--- Document excerpt ---
ALLERGIC asthma remains the predominant asthma phenotype worldwide, imposing a substantial clinical and economic burden. Prevalence patterns are uneven: rates have stabilised in many high-income settings yet continue to climb across low- and middle-income countries, reflecting environmental and socioeconomic pressures. Clinically, the condition features airway hyperresponsiveness with episodic dyspnoea, non-productive cough and chest tightness, and symptom intensity typically mirrors allergen exposure. Multimorbidity is common; large proportions of patients also live with allergic rhinitis and atopic dermatitis, compounding disease severity and eroding quality of life.
Against this backdrop, the gut–lung axis has emerged as a persuasive framework for understanding disease heterogeneity. The gut microbiota, a densely populated, compositionally diverse ecosystem exceeding 10¹⁴ microorganisms, supports host homoeostasis via nutrient processing, xenobiotic metabolism and epithelial-barrier fortification. When this community tips into imbalance, systemic immune consequences follow. Three themes have crystallised. First, gut microbiota composition in allergic asthma often shows reduced diversity and shifts in key taxa, including bifidobacteria. Second, the biological activity of microbial metabolites, particularly short-chain fatty acids and tryptophan derivatives, exerts distal effects through circulation and vagal signalling, engaging G-protein-coupled receptors to promote regulatory T-cell differentiation and temper type-2 inflammation. Third, the interaction between gut microbes and the immune system shapes T-cell fate decisions; dysbiosis can skew Th2/Th17–Treg balance, weakening antiviral defences and predisposing to exacerbations.
Mechanistic studies extend these concepts, implicating oxidative stress, epithelial barrier perturbation and altered antigen presentation in the airways as downstream consequences of intestinal microbial shifts. These insights are informing intervention strategies based on microbiota modulation. Probiotics, prebiotics, synbiotics, postbiotics and targeted dietary patterns show early promise in restoring metabolite profiles, re-balancing effector and regulatory responses, and reducing symptom burden. Precision approaches may ultimately tailor strain selection and dosing to an individual’s baseline microbiome, diet, environment and genetics.

[Dataset entries]
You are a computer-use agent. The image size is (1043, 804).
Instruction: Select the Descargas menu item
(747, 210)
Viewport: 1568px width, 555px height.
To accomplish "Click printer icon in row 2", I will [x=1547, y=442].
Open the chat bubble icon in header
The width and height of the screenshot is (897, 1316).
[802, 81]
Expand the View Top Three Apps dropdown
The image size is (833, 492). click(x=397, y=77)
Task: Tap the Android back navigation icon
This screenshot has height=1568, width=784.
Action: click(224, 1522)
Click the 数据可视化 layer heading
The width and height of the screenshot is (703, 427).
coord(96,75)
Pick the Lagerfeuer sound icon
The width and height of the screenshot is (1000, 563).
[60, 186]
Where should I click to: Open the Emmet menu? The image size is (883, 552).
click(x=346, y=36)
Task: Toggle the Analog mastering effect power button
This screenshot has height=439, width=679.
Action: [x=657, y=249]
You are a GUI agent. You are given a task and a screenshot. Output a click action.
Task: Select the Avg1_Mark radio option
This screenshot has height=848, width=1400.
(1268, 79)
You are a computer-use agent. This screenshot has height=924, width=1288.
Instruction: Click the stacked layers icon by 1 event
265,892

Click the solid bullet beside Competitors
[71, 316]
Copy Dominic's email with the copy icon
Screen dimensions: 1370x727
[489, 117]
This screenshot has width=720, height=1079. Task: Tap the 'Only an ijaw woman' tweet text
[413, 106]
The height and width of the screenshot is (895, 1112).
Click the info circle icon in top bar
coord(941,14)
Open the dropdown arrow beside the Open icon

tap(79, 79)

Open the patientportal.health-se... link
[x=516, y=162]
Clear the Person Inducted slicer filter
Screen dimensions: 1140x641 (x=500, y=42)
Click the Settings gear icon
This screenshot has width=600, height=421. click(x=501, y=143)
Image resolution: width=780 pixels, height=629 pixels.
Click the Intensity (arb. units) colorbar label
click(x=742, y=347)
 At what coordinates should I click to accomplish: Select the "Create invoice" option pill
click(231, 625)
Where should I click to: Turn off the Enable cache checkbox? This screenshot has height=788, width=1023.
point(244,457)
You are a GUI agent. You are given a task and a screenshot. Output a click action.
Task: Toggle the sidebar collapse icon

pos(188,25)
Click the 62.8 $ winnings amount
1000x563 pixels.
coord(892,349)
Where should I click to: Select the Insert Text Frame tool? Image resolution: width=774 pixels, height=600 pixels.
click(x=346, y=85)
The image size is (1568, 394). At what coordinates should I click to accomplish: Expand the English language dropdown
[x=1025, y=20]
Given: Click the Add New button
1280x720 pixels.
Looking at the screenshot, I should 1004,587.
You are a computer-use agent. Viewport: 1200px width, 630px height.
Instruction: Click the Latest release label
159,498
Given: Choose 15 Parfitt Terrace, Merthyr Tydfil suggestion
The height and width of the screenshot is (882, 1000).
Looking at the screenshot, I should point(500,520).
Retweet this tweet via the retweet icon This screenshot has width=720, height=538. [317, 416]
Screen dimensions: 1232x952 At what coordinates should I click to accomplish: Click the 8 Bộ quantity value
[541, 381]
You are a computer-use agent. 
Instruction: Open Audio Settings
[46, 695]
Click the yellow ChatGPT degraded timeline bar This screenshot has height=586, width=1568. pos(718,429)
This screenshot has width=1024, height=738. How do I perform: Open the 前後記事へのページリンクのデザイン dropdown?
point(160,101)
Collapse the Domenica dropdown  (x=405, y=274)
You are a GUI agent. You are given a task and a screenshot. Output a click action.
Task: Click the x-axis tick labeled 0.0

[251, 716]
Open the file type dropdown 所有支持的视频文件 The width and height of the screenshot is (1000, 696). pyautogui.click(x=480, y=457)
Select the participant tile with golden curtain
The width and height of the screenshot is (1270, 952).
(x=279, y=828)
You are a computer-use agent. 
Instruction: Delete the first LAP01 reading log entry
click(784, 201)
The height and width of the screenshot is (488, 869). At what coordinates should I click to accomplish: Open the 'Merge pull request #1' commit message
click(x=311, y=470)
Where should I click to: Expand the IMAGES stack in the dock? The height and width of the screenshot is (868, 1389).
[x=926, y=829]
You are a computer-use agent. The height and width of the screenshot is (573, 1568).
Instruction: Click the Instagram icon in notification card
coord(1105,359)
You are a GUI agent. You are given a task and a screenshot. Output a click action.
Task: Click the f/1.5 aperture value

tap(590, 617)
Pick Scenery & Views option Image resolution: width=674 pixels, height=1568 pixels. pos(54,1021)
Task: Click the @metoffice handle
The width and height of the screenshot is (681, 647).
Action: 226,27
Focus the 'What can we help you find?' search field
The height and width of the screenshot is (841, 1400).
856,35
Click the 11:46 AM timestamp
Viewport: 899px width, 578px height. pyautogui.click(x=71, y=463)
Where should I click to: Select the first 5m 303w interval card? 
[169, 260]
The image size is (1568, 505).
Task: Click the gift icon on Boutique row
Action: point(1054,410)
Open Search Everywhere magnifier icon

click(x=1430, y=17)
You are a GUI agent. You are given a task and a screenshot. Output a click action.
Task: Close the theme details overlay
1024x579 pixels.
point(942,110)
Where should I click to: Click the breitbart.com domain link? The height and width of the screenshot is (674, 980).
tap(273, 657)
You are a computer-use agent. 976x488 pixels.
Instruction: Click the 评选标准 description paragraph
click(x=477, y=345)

--- Task instructions ---
Extract the part of the passage on allergic asthma and gut microbiota from "Mechanistic studies extend" to "environment and genetics.", copying it word for word.

--- Your solution ---
Mechanistic studies extend these concepts, implicating oxidative stress, epithelial barrier perturbation and altered antigen presentation in the airways as downstream consequences of intestinal microbial shifts. These insights are informing intervention strategies based on microbiota modulation. Probiotics, prebiotics, synbiotics, postbiotics and targeted dietary patterns show early promise in restoring metabolite profiles, re-balancing effector and regulatory responses, and reducing symptom burden. Precision approaches may ultimately tailor strain selection and dosing to an individual’s baseline microbiome, diet, environment and genetics.